··· AVAILABLE DATA

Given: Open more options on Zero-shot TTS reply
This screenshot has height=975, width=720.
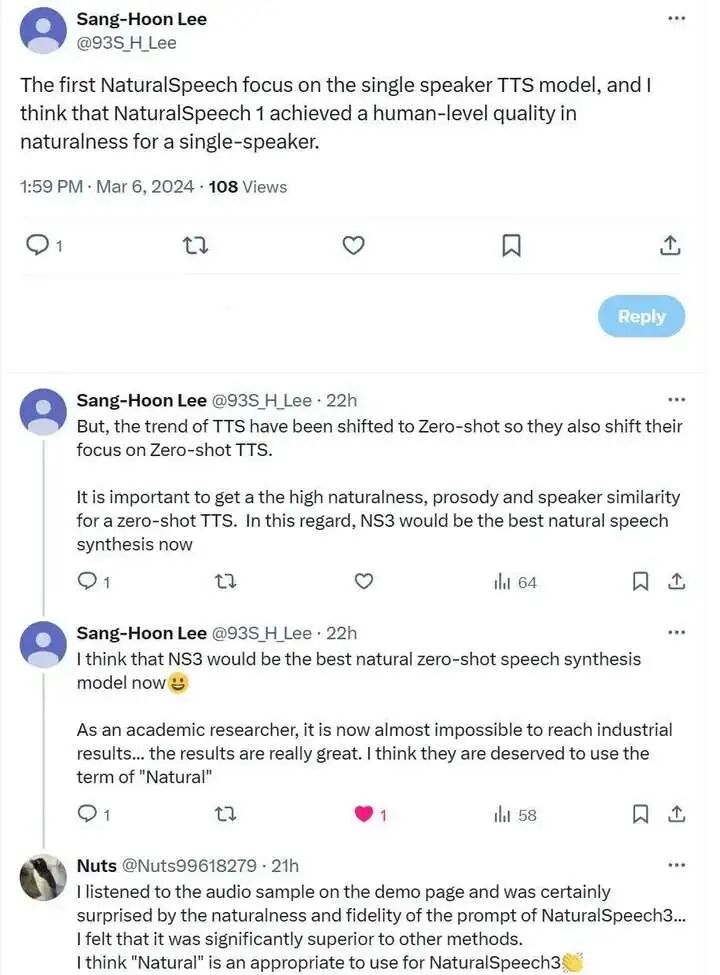Looking at the screenshot, I should [x=676, y=400].
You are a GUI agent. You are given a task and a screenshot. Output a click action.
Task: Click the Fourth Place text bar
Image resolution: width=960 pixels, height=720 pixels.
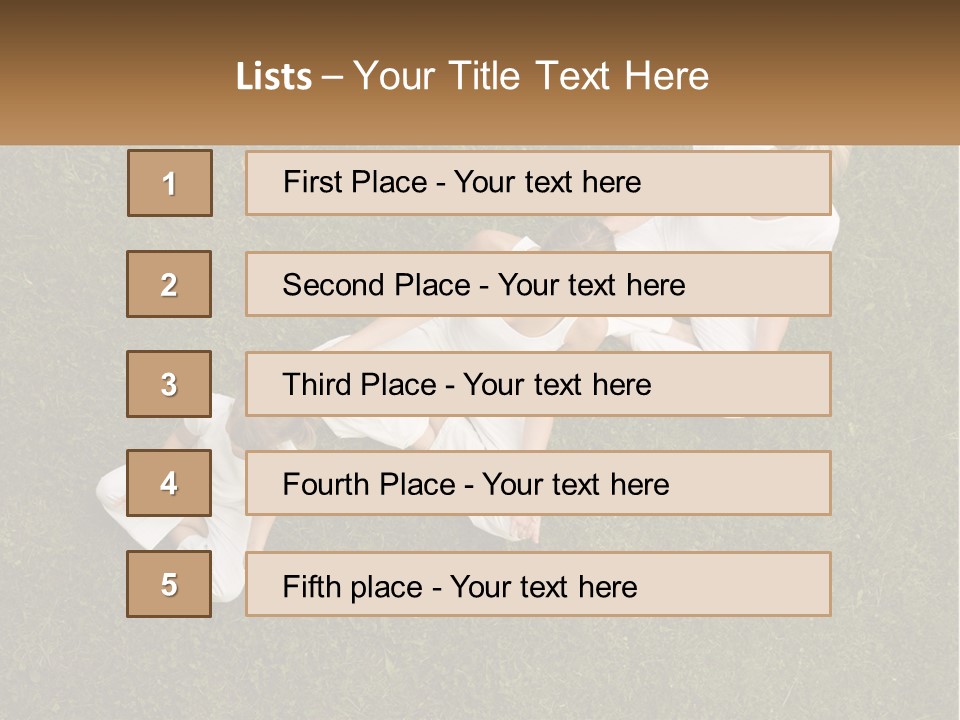[x=538, y=483]
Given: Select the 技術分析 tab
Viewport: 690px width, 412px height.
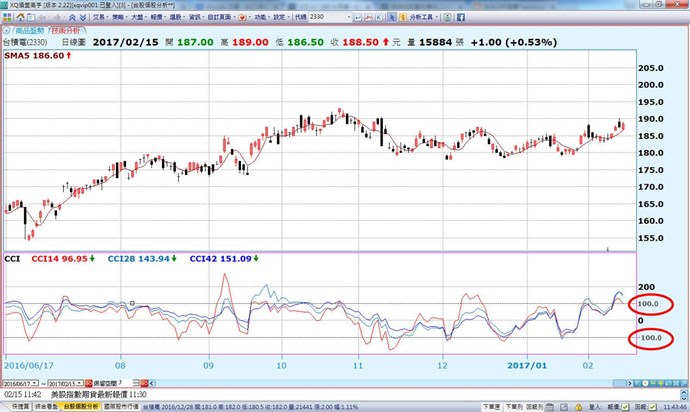Looking at the screenshot, I should pyautogui.click(x=60, y=31).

······

- [ACTION ITEM]: Leave out the pictures and transcribe the entries above exactly.

- [FINISHED EXERCISE]:
Given: Open more options on Zero-shot TTS reply
This screenshot has height=975, width=720.
Looking at the screenshot, I should [x=676, y=400].
You are a GUI agent. You are given a task and a screenshot. Output a click action.
Task: Click the Fourth Place text bar
Image resolution: width=960 pixels, height=720 pixels.
[x=538, y=483]
Given: Select the 技術分析 tab
Viewport: 690px width, 412px height.
Looking at the screenshot, I should pyautogui.click(x=60, y=31).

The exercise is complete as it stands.